The current X12 278 standard has proven insufficient in promoting increased administrative efficiencies. While much of the limited implementation of the X12 278 can be attributed to the lack of an attachment standard for submitting supporting clinical documentation, continued required use of the standard stymies the benefits and flexibilities that may be realized through FHIR. Furthermore, the requirement to utilize the X12 278 transaction has hindered the design and development of FHIR-based standards by industry stakeholders. CMS’ current proposal to maintain the X12 278 standard would perpetuate this challenge. Translating FHIR payloads to the X12 278 transaction increases burden, limits FHIR enhancements unsupported by the X12 278 standard, and inhibits the ability to leverage capabilities of FHIR APIs that could advance the automation of prior authorization processes.

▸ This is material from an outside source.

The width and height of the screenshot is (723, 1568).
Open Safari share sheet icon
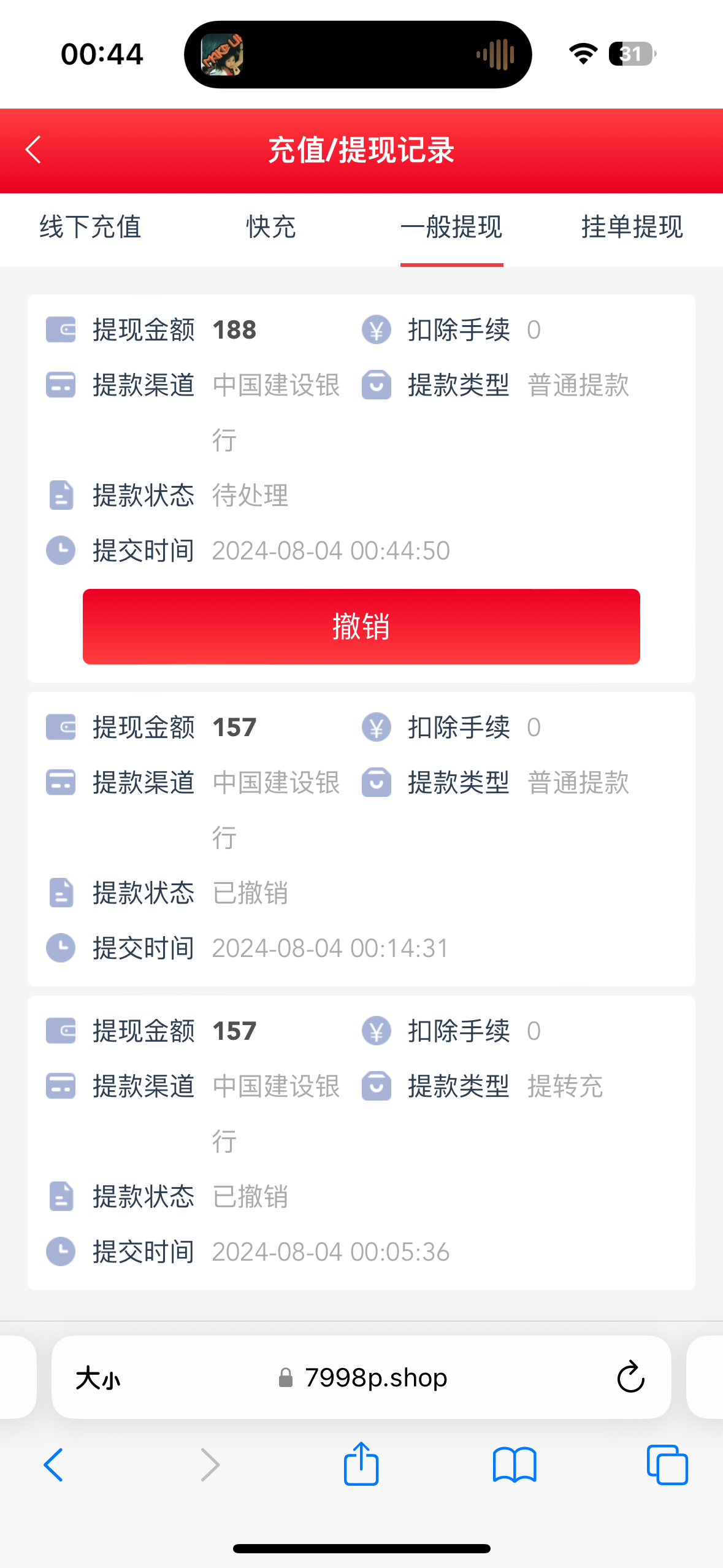coord(361,1464)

Moreover, the needless translation into and out of the X12 278 transaction will require an intermediary between the provider’s and the payer’s FHIR-based systems. This will add extra steps and costs to the process and make the transaction more vulnerable to errors. Taken together, we believe these obstacles run contrary to HIPAA’s administrative simplification goals as CMS’ proposed policy merely serves to increase the burden, cost and technical complexities of prior authorization.

Perhaps the most critical hindrance to reforming prior authorization processes is that the mapping between FHIR and the X12 278 is problematic and incomplete. There is no comprehensive and operational mapping between FHIR and the X12 278, and the unfinished mapping available at present has not been properly vetted or tested, thereby compounding the technical hurdles presented by the need to translate into and out of the X12 278.

As illustrated by the Da Vinci HIPAA Exception approved by CMS through July 14, 2024, the PAS IG enables a FHIR-to-FHIR transaction without unnecessary X12 278 translation. Accordingly, we strongly urge CMS, under the secretary’s authority, to leverage its HIPAA standard setting authority to permit the use of FHIR-based APIs for prior authorization transactions without the requirement to translate between FHIR and the X12 278 standard. That will enable industry stakeholders to decouple the design of FHIR-based implementation guides for prior authorization from the X12 278 transaction standard and provide greater flexibility to create innovative and automated API-based prior authorization workflows. Once the industry coalesces around mature FHIR-based implementation guides for prior authorization, CMS could require adoption of that standard to minimize fragmentation in the industry and ultimately improve patient access and care.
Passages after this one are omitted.